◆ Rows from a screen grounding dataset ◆
····················

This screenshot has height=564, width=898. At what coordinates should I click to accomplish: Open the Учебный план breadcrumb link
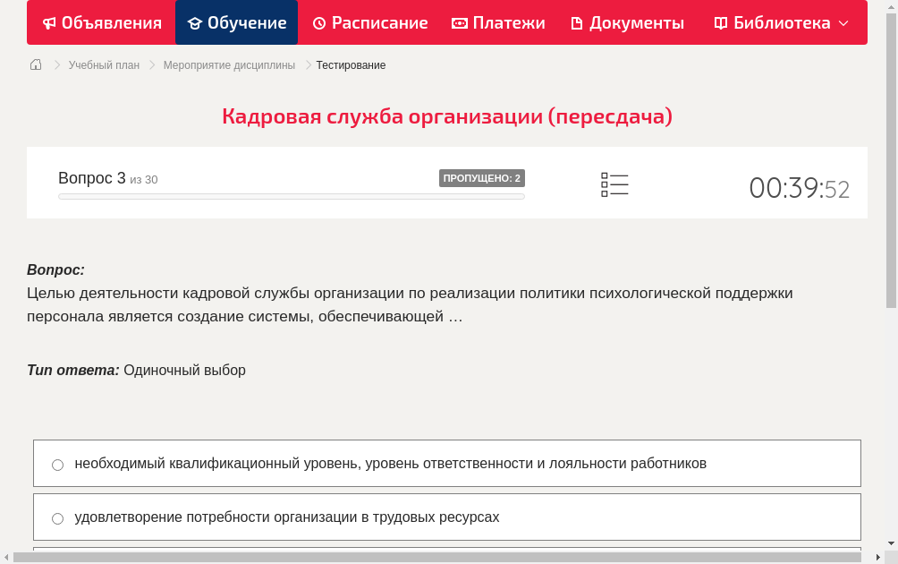[106, 64]
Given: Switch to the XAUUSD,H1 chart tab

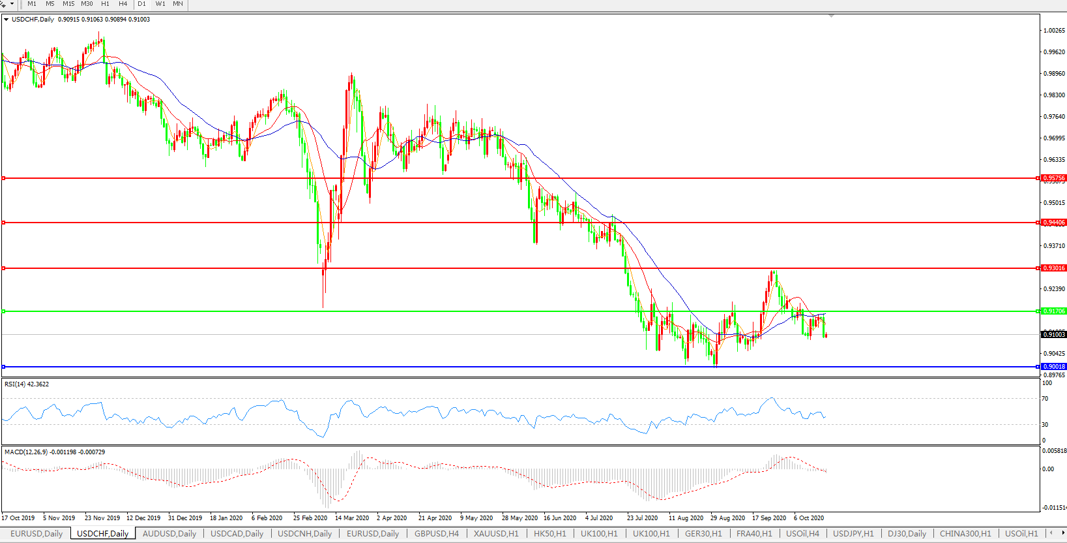Looking at the screenshot, I should click(x=496, y=534).
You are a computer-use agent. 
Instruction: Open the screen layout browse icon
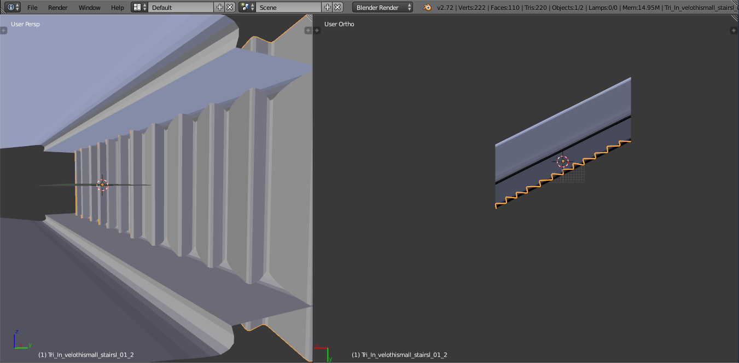pyautogui.click(x=140, y=7)
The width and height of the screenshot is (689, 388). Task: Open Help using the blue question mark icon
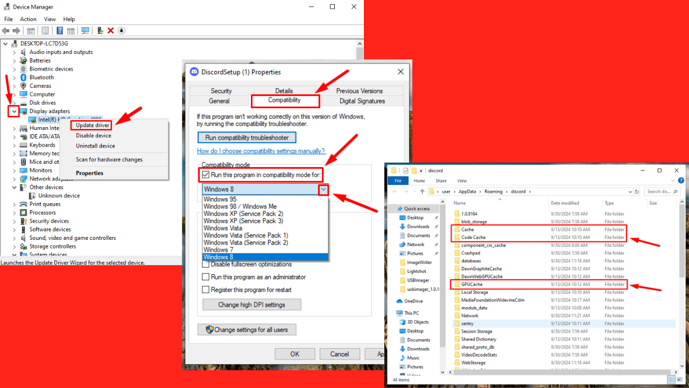pyautogui.click(x=59, y=31)
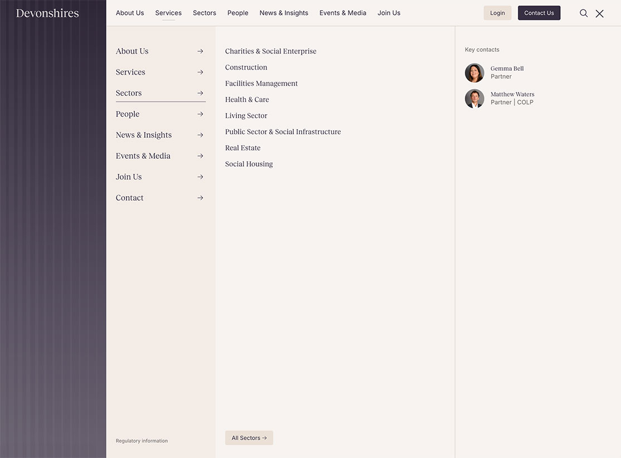Open the All Sectors button

pyautogui.click(x=249, y=438)
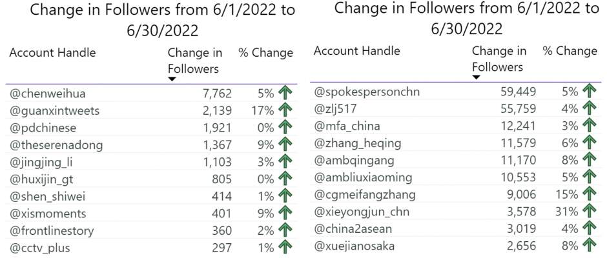Viewport: 607px width, 258px height.
Task: Click the green arrow in the @huxijin_gt row
Action: tap(285, 179)
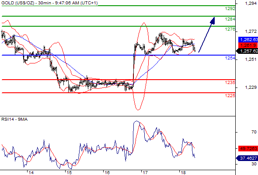Image resolution: width=258 pixels, height=175 pixels.
Task: Click the blue 37.4627 RSI value tag
Action: click(247, 158)
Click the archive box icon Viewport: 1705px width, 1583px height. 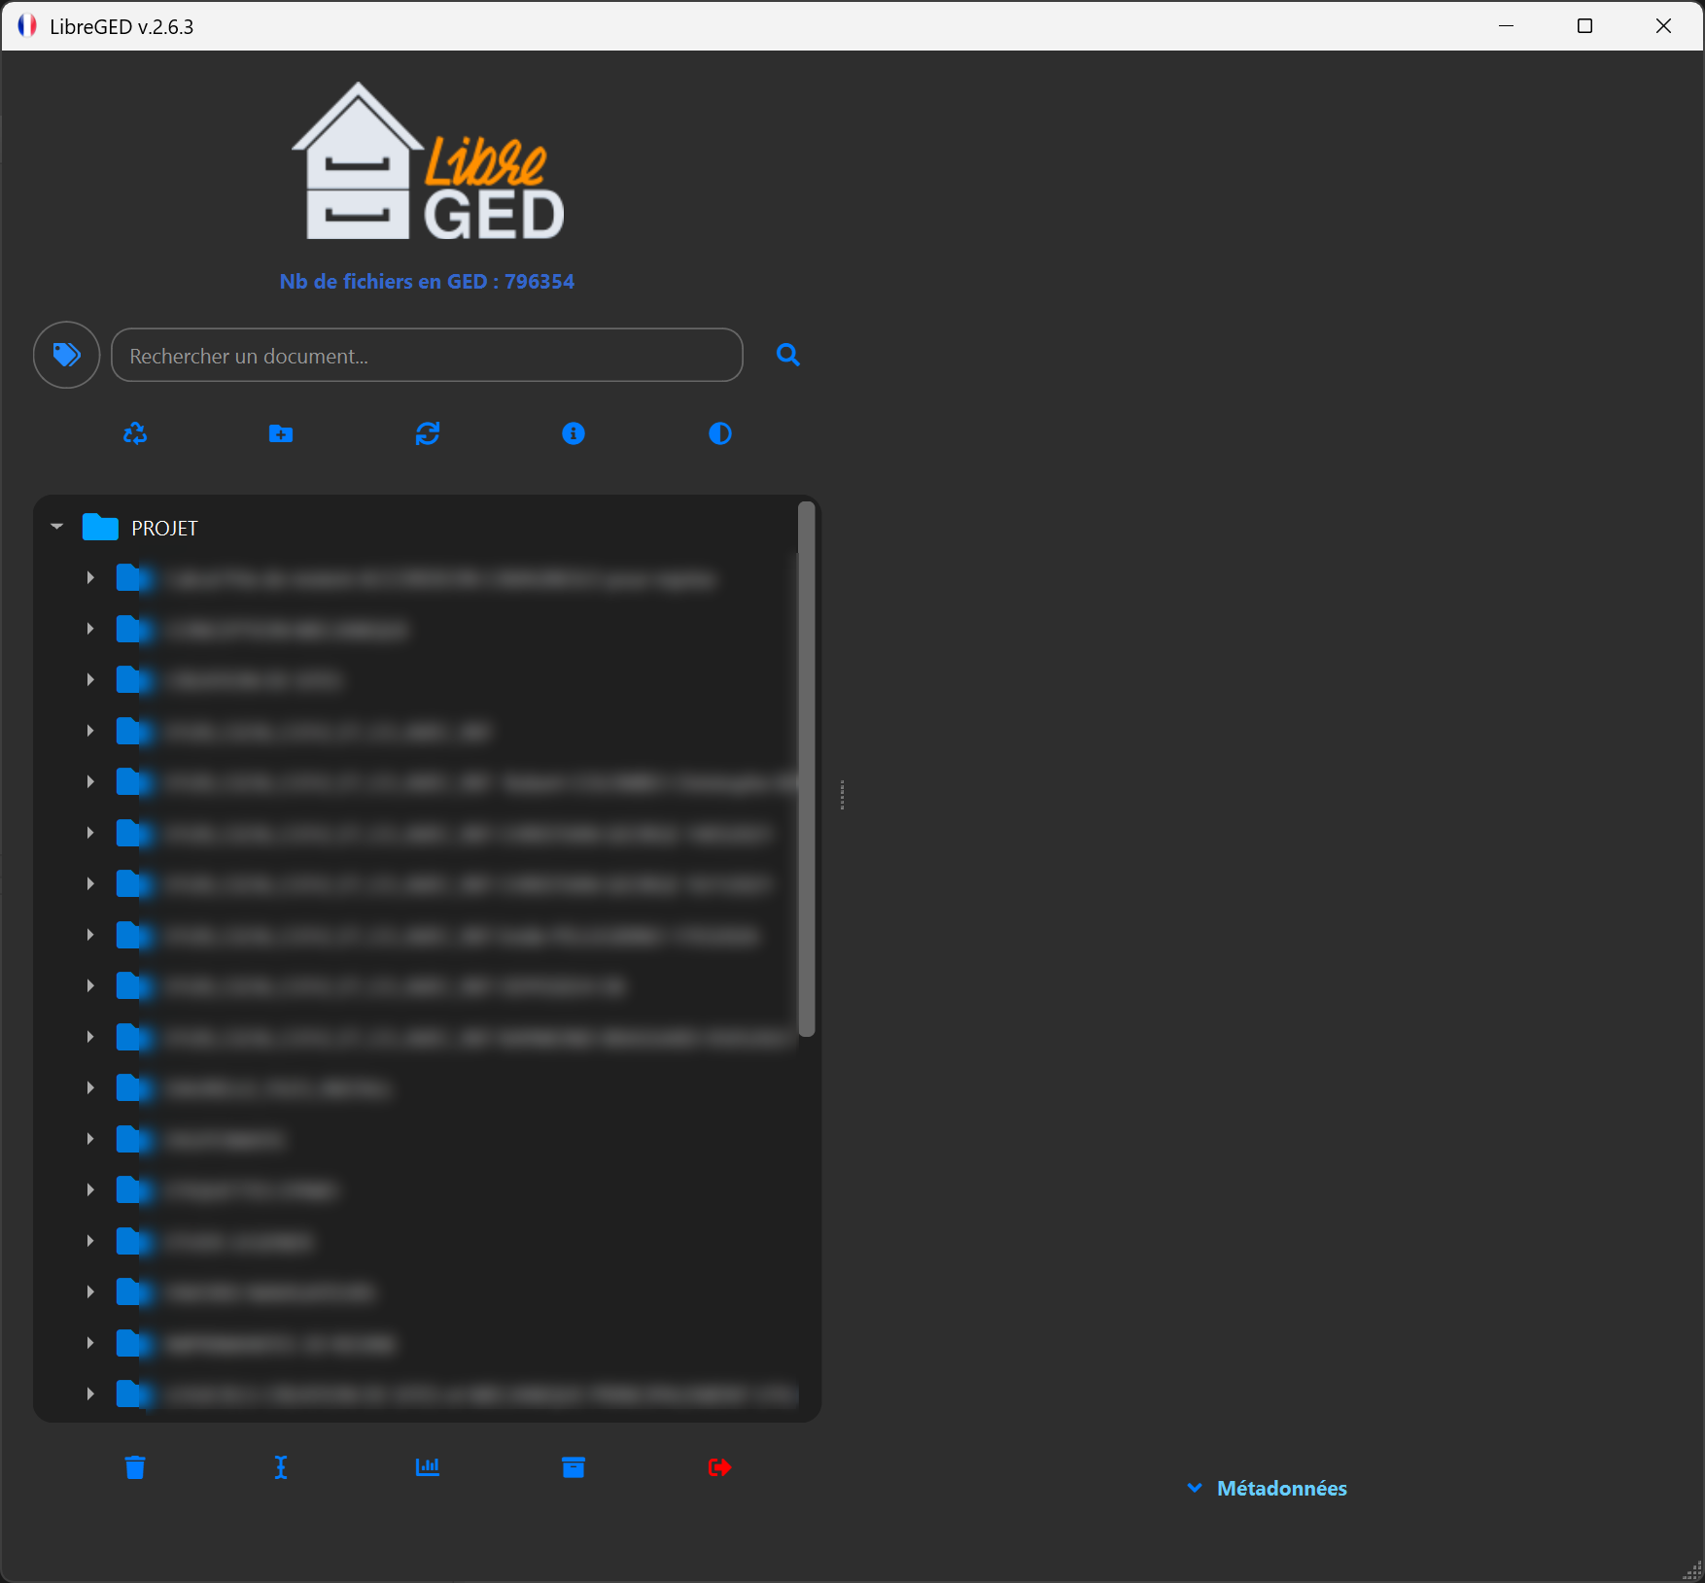(574, 1467)
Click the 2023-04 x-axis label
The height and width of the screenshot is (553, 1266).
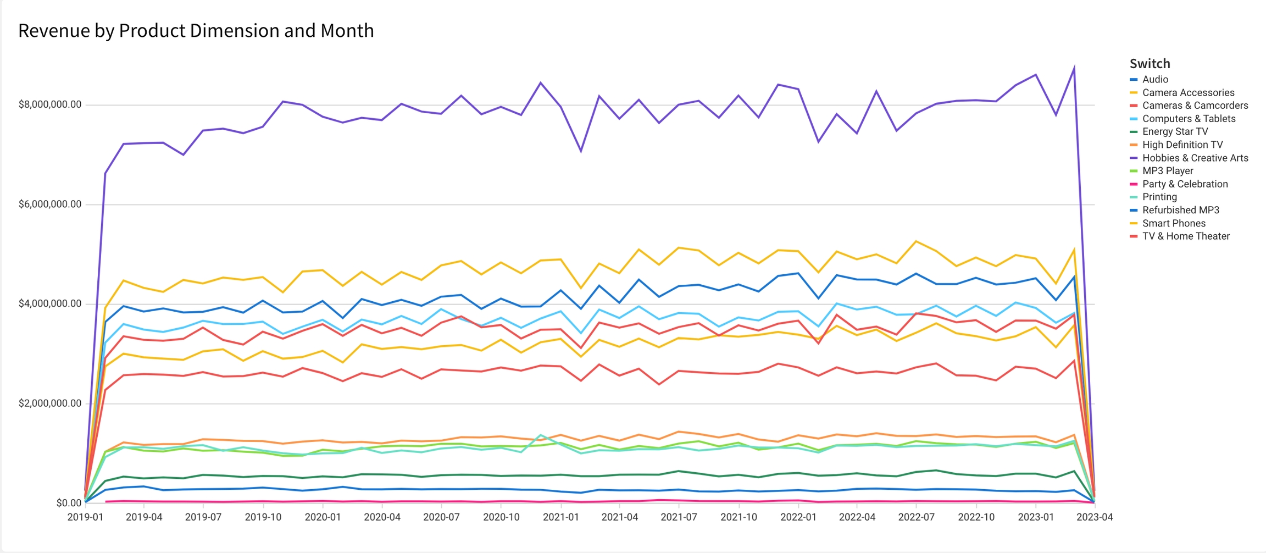1094,517
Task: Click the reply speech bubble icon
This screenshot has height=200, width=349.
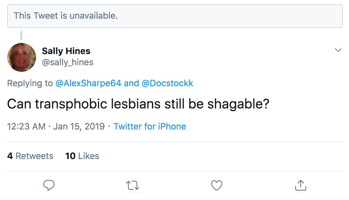Action: [x=49, y=185]
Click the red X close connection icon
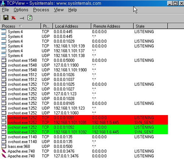Image resolution: width=184 pixels, height=168 pixels. [x=14, y=18]
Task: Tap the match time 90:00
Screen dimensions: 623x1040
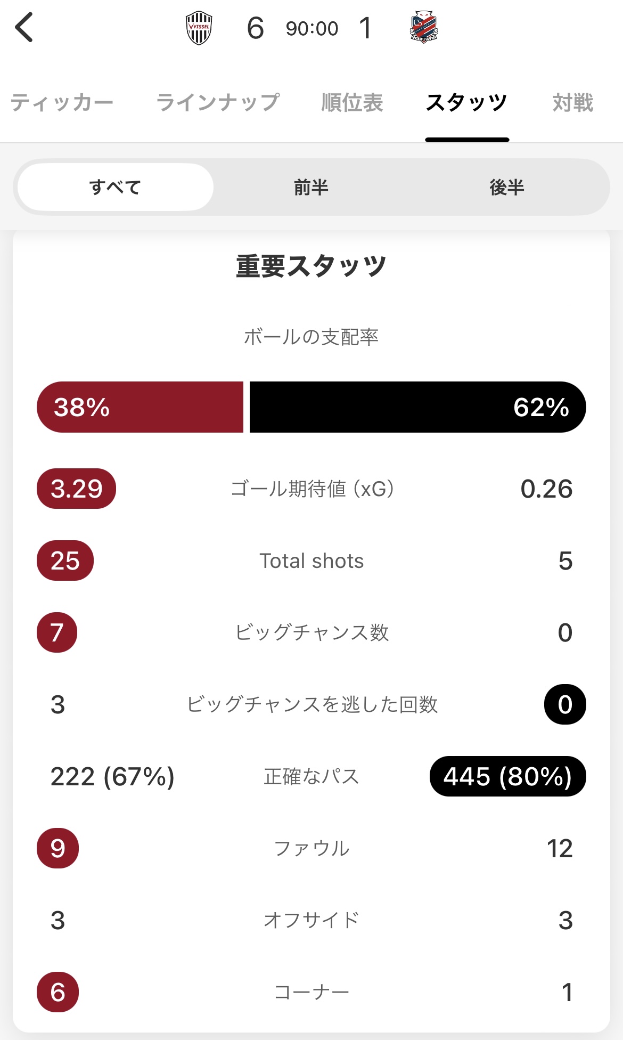Action: 312,28
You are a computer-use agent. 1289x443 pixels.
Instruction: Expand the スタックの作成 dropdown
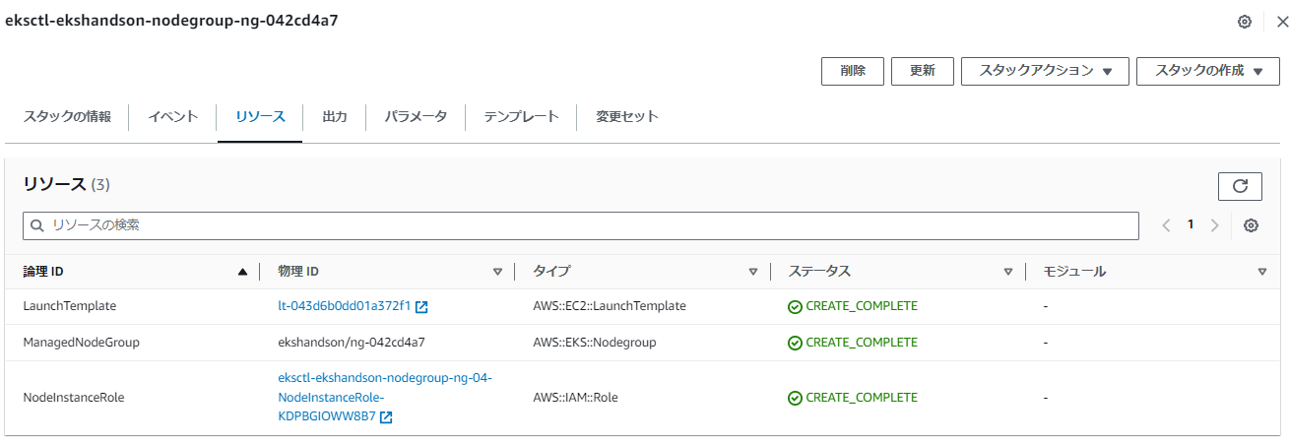click(x=1207, y=71)
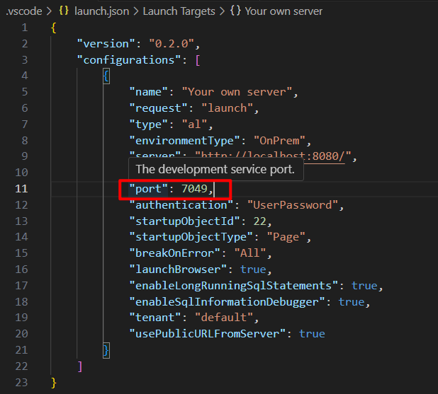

····················

◆ Work to do ◆
Can you output everything from the line containing "Given: Switch to the XAUUSD,H1 chart tab" down to the line containing "pyautogui.click(x=140, y=7)", both included, word for word? Leave the pictures out.

◆ Reply to the exercise ◆
Given: Switch to the XAUUSD,H1 chart tab

Looking at the screenshot, I should click(x=496, y=534).
You are a computer-use agent. 
Instruction: Open the screen layout browse icon
pyautogui.click(x=140, y=7)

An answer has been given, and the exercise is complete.